• WORK INSTRUCTIONS:
Leave out the pictures and repeat exactly the lines from the one containing "Toggle the Calcular ICMS-ST checkbox" through the end of the records.
-- INPUT FOR THIS TASK follows --
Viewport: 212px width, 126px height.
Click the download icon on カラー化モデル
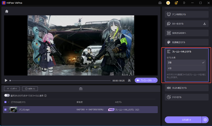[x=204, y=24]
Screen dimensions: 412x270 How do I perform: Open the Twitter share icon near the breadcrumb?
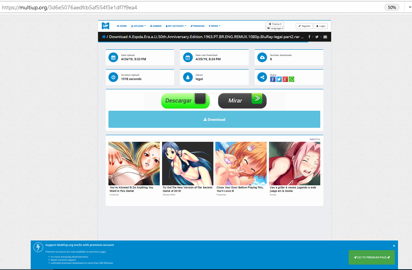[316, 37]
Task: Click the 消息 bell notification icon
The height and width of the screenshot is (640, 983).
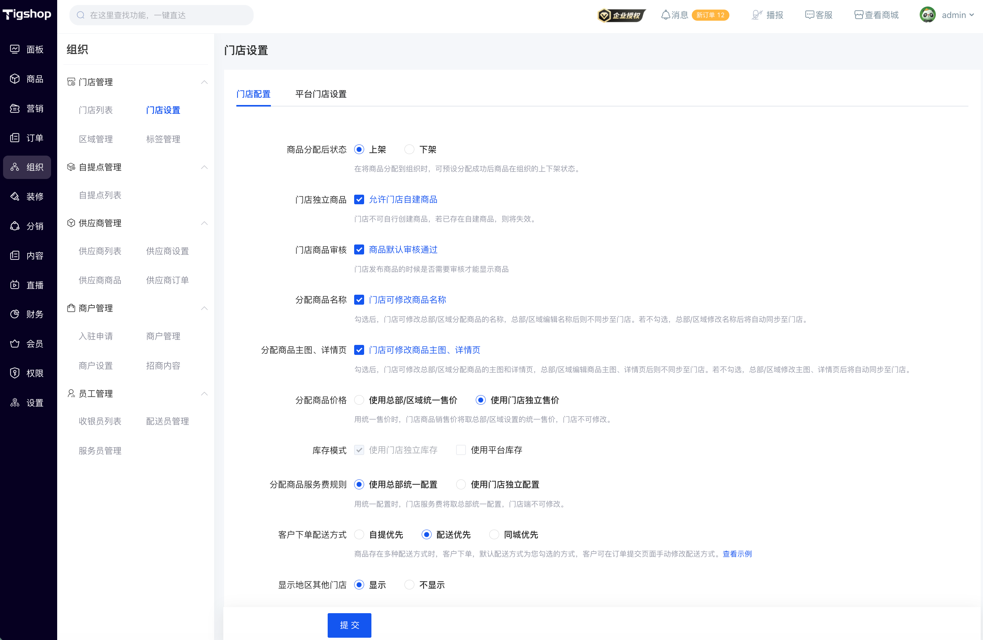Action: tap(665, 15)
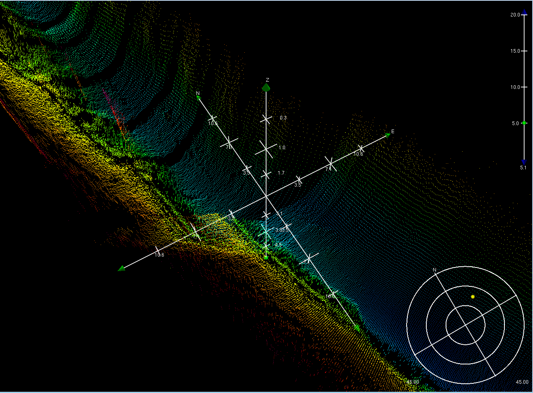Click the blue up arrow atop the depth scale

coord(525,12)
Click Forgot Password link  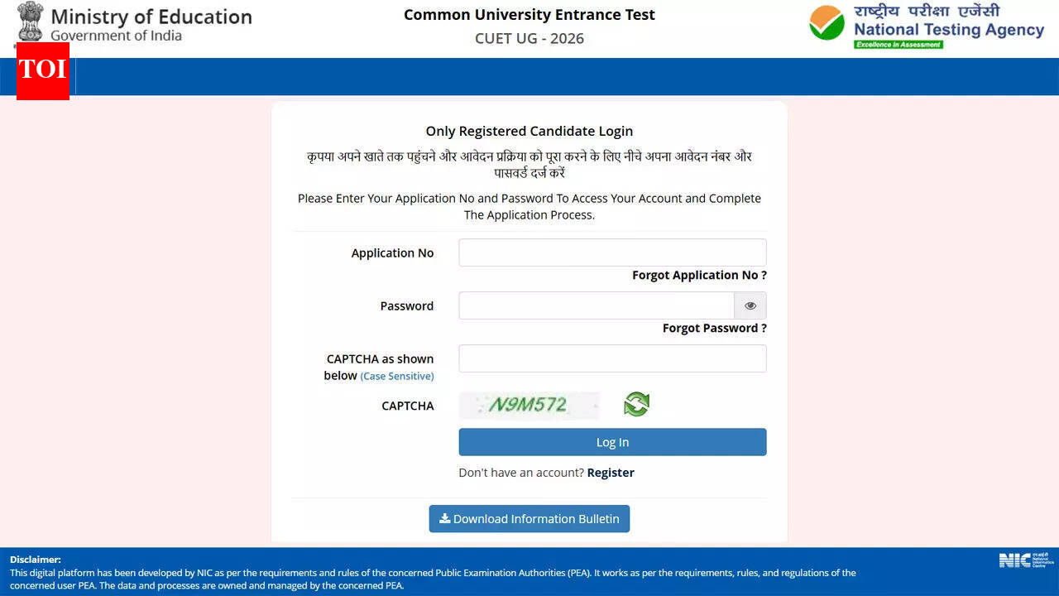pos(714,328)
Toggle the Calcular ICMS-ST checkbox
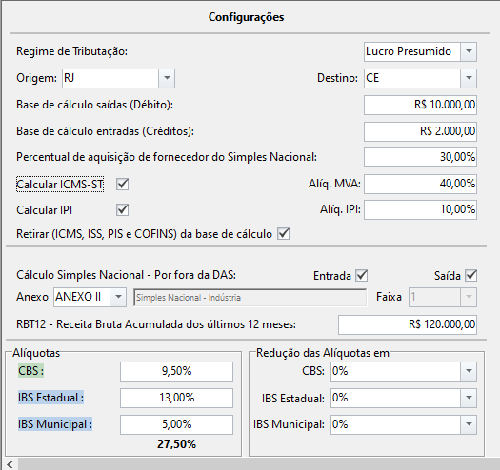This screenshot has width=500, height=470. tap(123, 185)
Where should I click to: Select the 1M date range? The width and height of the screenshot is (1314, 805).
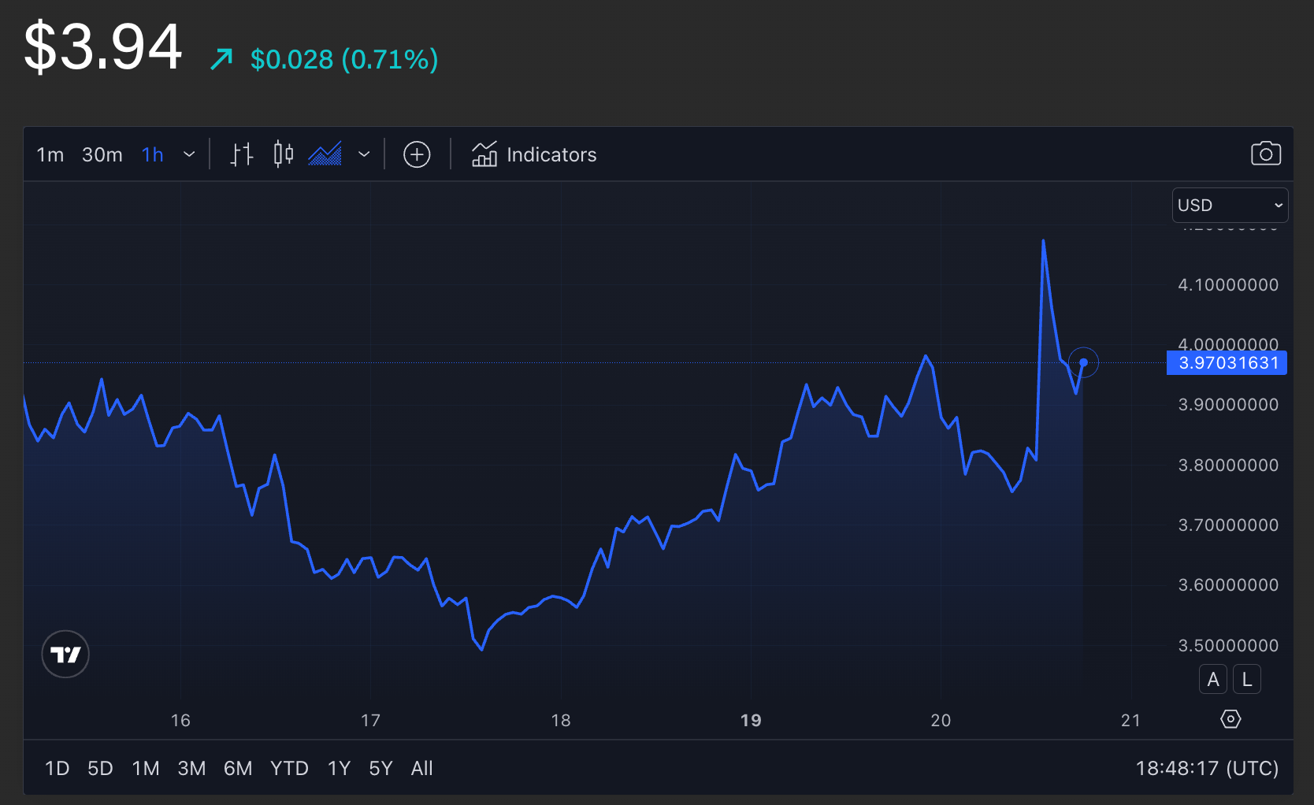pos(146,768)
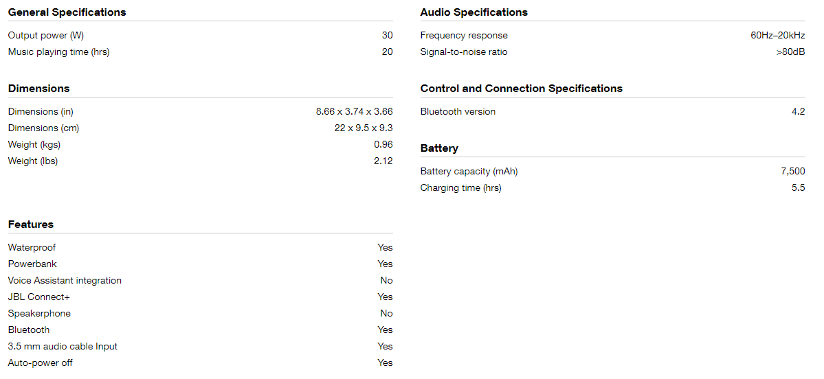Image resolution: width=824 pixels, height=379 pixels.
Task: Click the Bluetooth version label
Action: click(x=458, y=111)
-- INPUT FOR THIS TASK concluded --
• EXERCISE OUTPUT:
Toggle the Calcular ICMS-ST checkbox
This screenshot has width=500, height=470. tap(123, 185)
Where should I click to: Select the 1M date range? The width and height of the screenshot is (1314, 805).
pos(146,768)
Image resolution: width=824 pixels, height=379 pixels.
Task: Click the Bluetooth version label
Action: click(x=458, y=111)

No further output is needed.